== Supplied entries ==
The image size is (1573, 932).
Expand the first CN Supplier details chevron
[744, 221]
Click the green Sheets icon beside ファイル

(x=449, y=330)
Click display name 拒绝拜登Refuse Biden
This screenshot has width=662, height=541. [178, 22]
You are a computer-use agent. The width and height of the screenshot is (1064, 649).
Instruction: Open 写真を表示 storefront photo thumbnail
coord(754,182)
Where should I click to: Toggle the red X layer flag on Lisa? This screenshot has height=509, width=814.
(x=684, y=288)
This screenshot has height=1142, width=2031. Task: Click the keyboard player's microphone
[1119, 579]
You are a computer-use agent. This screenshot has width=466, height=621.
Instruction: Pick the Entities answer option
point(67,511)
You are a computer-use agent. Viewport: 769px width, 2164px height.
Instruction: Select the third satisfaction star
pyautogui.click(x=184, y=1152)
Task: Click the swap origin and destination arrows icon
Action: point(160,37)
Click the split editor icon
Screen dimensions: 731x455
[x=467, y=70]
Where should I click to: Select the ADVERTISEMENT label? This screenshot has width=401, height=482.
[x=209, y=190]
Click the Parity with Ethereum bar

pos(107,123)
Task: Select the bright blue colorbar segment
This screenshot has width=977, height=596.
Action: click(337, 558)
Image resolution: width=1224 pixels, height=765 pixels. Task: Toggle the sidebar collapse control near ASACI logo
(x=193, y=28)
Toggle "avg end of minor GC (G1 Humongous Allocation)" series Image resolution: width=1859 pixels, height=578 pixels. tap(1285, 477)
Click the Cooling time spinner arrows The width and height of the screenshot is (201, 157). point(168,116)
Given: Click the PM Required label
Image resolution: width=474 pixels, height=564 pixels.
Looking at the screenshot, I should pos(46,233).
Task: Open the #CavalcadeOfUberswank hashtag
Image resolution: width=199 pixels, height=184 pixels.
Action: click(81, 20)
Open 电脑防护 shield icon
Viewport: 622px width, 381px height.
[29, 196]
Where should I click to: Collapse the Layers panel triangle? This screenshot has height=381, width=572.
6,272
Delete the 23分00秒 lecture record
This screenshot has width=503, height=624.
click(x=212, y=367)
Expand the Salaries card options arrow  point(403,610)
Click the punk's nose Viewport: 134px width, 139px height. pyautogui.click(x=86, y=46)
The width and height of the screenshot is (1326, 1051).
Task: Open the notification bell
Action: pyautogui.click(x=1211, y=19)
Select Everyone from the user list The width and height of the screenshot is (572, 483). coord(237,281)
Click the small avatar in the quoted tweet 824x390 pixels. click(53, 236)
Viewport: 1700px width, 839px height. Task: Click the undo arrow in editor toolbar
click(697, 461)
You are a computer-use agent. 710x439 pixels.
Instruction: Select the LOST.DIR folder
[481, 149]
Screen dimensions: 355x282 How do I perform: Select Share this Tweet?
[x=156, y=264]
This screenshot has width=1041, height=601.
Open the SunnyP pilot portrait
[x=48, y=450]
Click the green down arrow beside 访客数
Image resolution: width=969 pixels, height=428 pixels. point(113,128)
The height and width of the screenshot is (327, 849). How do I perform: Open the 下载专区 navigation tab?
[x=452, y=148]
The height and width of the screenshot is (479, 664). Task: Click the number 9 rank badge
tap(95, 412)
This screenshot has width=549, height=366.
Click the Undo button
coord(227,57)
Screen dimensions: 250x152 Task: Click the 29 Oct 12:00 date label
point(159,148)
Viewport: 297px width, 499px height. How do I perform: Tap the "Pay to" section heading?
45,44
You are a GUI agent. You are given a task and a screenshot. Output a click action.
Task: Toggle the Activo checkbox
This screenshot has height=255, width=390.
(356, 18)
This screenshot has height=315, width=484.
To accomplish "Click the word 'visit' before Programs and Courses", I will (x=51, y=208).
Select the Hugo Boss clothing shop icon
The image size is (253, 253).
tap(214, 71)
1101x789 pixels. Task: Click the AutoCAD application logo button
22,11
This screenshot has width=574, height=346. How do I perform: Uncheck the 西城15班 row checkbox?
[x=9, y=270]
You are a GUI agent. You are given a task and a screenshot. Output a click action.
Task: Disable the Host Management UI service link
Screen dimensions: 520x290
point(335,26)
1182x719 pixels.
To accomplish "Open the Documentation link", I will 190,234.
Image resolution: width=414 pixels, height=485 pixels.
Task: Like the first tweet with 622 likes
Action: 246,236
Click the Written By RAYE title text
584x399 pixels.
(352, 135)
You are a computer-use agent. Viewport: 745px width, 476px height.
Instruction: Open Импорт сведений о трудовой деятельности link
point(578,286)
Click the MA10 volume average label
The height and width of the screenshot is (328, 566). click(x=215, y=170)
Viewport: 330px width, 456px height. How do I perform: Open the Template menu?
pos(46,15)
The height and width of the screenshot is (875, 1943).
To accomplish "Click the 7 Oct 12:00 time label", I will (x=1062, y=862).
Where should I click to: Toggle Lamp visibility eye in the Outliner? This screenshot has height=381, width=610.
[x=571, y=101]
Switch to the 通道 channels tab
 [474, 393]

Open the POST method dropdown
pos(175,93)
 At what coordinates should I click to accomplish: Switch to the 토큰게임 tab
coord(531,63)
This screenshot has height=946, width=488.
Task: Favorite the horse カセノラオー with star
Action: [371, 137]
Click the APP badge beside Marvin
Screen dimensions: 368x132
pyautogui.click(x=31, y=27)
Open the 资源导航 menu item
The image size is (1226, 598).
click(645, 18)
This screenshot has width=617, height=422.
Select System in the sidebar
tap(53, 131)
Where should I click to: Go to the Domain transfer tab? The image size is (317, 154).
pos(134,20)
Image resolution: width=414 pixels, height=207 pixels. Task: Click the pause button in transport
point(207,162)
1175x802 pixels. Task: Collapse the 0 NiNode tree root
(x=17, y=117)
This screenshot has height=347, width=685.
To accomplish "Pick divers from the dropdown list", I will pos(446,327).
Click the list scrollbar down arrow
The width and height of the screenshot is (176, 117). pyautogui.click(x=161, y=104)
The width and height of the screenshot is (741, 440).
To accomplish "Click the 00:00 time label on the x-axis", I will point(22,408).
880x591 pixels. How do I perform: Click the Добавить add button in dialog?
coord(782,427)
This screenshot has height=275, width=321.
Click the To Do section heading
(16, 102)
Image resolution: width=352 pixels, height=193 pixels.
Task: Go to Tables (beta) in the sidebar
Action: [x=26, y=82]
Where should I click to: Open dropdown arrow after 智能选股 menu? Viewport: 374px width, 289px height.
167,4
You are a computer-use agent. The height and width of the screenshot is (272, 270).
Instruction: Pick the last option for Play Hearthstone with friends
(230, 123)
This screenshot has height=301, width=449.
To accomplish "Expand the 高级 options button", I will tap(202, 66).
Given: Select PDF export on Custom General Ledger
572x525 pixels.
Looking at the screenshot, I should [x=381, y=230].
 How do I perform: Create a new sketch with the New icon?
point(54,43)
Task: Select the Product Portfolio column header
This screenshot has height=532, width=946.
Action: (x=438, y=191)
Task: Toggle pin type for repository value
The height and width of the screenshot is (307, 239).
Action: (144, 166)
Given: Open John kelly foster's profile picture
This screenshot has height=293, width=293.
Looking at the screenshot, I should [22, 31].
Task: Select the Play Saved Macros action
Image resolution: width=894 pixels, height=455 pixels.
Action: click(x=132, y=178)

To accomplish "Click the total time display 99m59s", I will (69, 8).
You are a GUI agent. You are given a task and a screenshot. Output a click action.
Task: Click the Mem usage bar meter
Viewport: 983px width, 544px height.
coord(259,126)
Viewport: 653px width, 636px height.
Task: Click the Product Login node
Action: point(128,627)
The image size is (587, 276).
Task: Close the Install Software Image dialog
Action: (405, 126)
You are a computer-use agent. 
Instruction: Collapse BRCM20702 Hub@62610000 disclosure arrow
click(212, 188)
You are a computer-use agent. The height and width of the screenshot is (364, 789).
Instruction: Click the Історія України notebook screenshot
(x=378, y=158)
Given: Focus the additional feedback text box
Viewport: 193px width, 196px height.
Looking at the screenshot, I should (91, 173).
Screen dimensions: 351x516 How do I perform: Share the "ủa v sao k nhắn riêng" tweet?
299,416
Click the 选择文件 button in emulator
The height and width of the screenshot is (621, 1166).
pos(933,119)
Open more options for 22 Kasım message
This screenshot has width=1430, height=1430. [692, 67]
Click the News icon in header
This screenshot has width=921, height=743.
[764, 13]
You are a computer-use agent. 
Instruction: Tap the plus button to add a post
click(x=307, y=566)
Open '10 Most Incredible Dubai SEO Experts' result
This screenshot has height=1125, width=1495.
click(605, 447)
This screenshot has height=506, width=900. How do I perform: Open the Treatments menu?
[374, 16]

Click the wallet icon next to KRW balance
===
Where does the string "from" appear in the records above? Return every line that holds it.

Solution for this exercise:
Select Everyone from the user list The width and height of the screenshot is (572, 483). coord(237,281)
To accomplish "Pick divers from the dropdown list", I will pos(446,327).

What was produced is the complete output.